Scaffolding Type-2 Classifier for Incremental Learning under Concept Drifts
Sprache des Titels:
Englisch
Original Kurzfassung:
The proposal of a meta-cognitive learning machine that embodies the three pillars of human
learning: what-to-learn, how-to-learn, and when-to-learn, has enriched the landscape of evolving systems. The
majority of meta-cognitive learning machines in the literature have not, however, characterised a plug-and-play
working principle, and thus require supplementary learning modules to be pre-or post-processed. In addition,
they still rely on the type-1 neuron, which has problems of uncertainty. This paper proposes the Scaffolding
Type-2 Classifier (ST2Class). ST2Class is a novel meta-cognitive scaffolding classifier that operates completely
in local and incremental learning modes.
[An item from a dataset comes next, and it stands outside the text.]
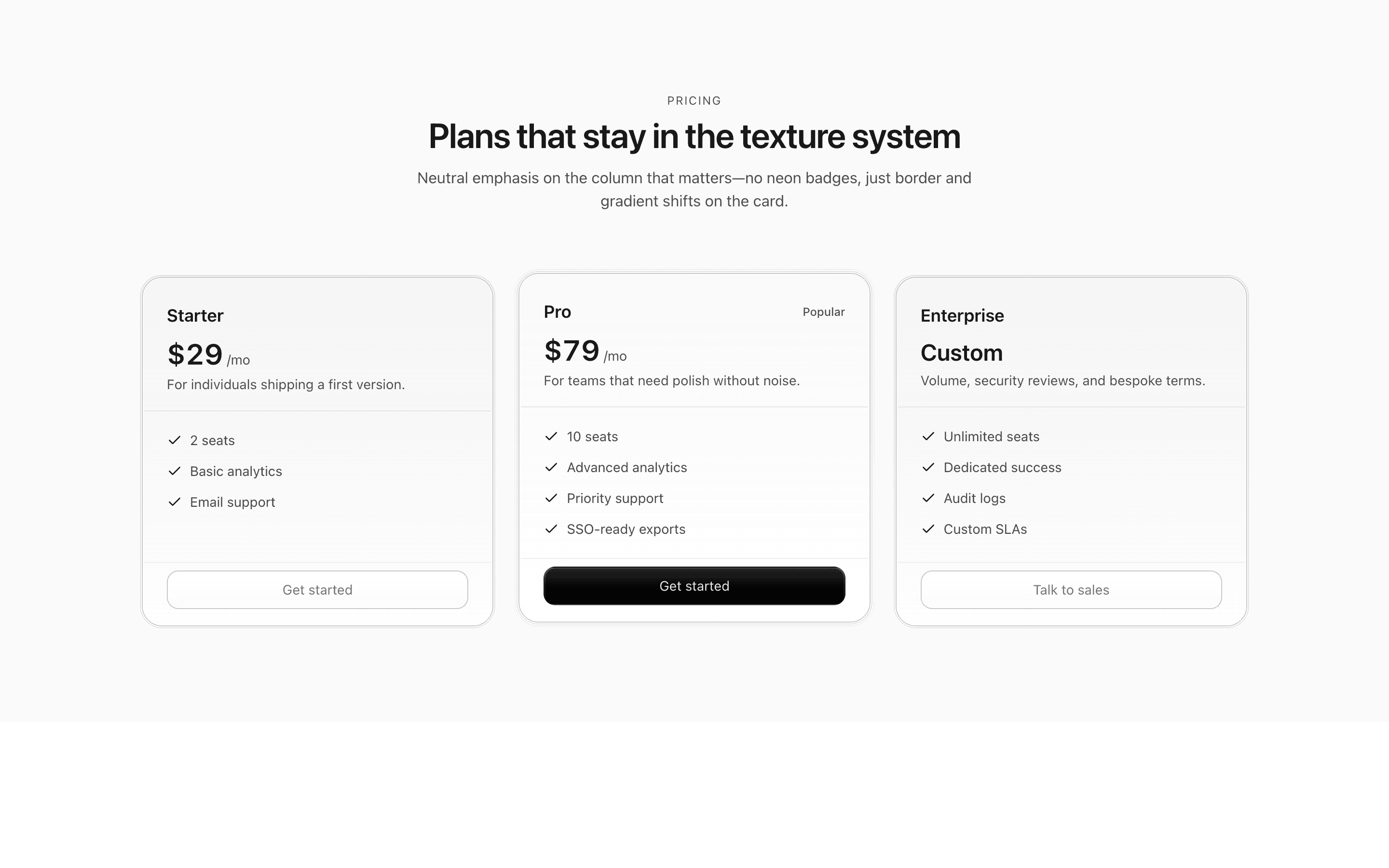Click the check icon beside "Advanced analytics"
The height and width of the screenshot is (868, 1389).
pyautogui.click(x=552, y=467)
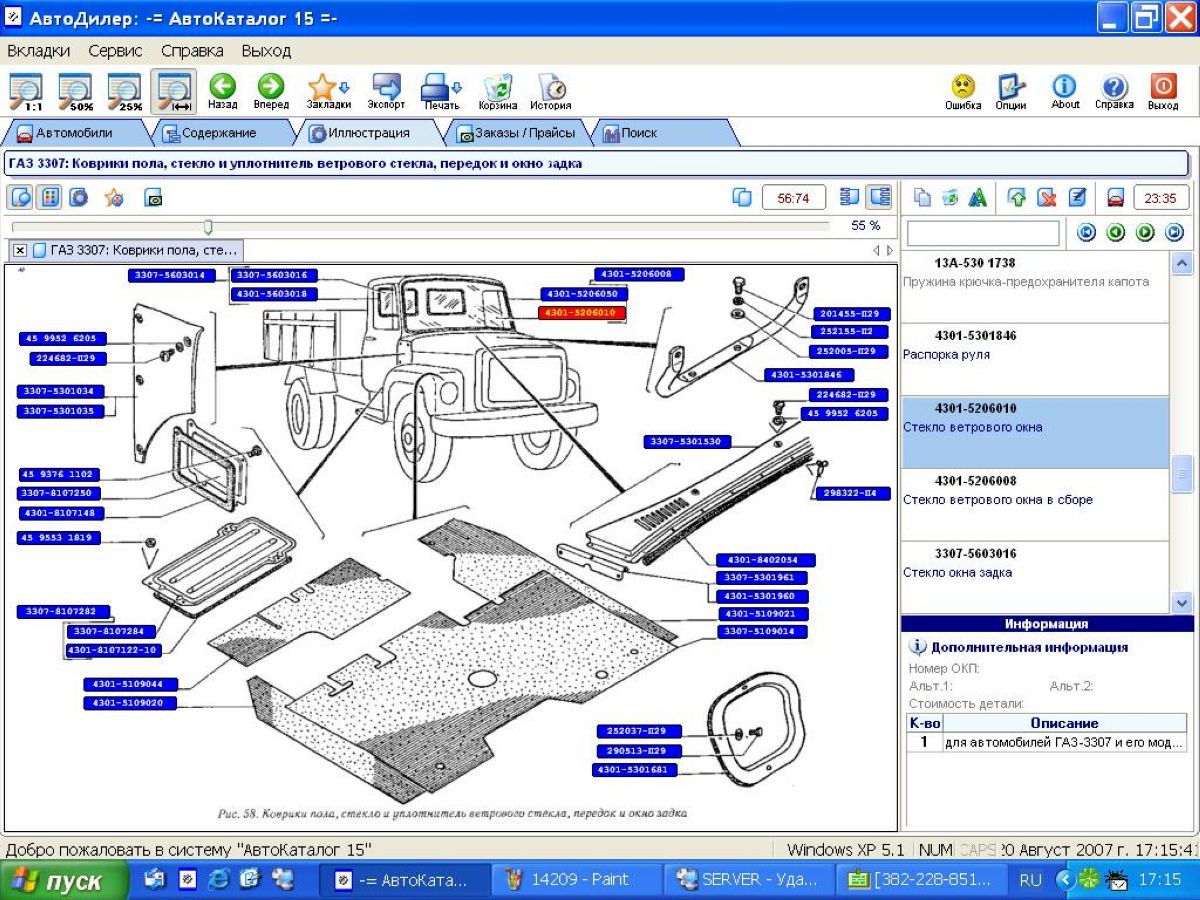
Task: Toggle the colored labels view button
Action: [49, 198]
It is built upon a multivariable interval type-2 Fuzzy Neural Network
(FNN) which is driven by multivariate Gaussian function in the hidden layer and the non-linear wavelet
polynomial in the output layer. The what-to-learn module is created by virtue of a novel active learning scenario
termed the uncertainty measure; the how-to-learn module is based on the renowned Schema and Scaffolding
theories; and the when-to-learn module uses a standard sample reserved strategy. The viability of ST2Class is
numerically benchmarked against state-of-the-art classifiers in 12 data streams, and is statistically validated by
thorough statistical tests, in which it achieves high accuracy while retaining low complexity.